Ah ben, c’est malin !
Ca m’a fait penser à Ta Katie t’a quittée et depuis 2 jours, j’ai l’air qui me trotte dans la tête … C’est agaçant !
Effectivement, c’est agaçant un air qui vous trotte dans la tête du matin au soir. Mais mieux vaut encore un air de Lapointe que « la danse des canards », non ?
Car moi, quand ça m’arrive, j’ai forcément droit à cette infâme ritournelle.
Ah, oui, les ritournelles ! Moi, c’est au jardin. En particulier quand je pioche et il faut beaucoup piocher au jardin. Je fredonne tour à tour les oeuvres immortelles suivantes : « L’Internationale », « Le chant des Africains », « La victoire en chantant », et même « Chez nous, soyez Reine ! »…
Tout un répertoire qui vient rythmer les gestes, donner de l’âme au répétitif du travail. Et pour peu, comme hier par exemple, que le temps soit particulièrement clément, l’action accompagnée par le chant me met dans un état de grâce tout proche de la béatitude.
Au fond, les moines avaient tout inventé : le travail peut être une forme de prière. Une prière à l’immanence du sacré quand, comme moi, on ne croit pas plus à Dieu qu’à la poudre de perlimpinpin. Mais qu’on goûte au sacré dans le bon vin l’amour des gens bach mozart proust trchékov la liberté dans la justice et autres gracieusetés du plaisir d’être au monde, vivant.
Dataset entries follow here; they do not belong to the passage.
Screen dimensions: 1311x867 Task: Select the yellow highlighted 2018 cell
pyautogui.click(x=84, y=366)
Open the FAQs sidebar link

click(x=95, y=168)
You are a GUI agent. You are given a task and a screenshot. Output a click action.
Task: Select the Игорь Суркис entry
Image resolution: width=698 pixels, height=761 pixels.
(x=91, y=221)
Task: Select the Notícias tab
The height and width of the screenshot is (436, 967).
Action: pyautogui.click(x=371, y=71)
Ah, j’oublais, la ritournelle absolue, apprise dans mon enfance et que j’ai toujours à deux doigts de la tête, prête à être chantée, et que je fredonne même quand je ne la fredonne pas : :
GARCON, PRENDS LA BARRE
Hé, garçon, prends la barre,
Vire au vent et largue les ris
Le vent te raconte l’histoire
De ces marins couverts de gloire
Il t’appelle, et tu le suis
Vers les rives lointaines
Que tu rêves tant d’explorer
Et qui sont déjà ton domaine,
Va tout droit sans fuir la peine
Et sois fier de naviguer
Sur la mer et sur terre,
Au pays comme à l’étranger,
Marin, sois fidèle à tes frères,
Car tu as promis naguère
De servir et de protéger.
Je ne sais pas de qui c’est, mais ça ressemble fortement à du Louki :
Monsieur Lamère a épousé Mademoiselle Lepère.
De ce mariage, est né un fils aux yeux pers.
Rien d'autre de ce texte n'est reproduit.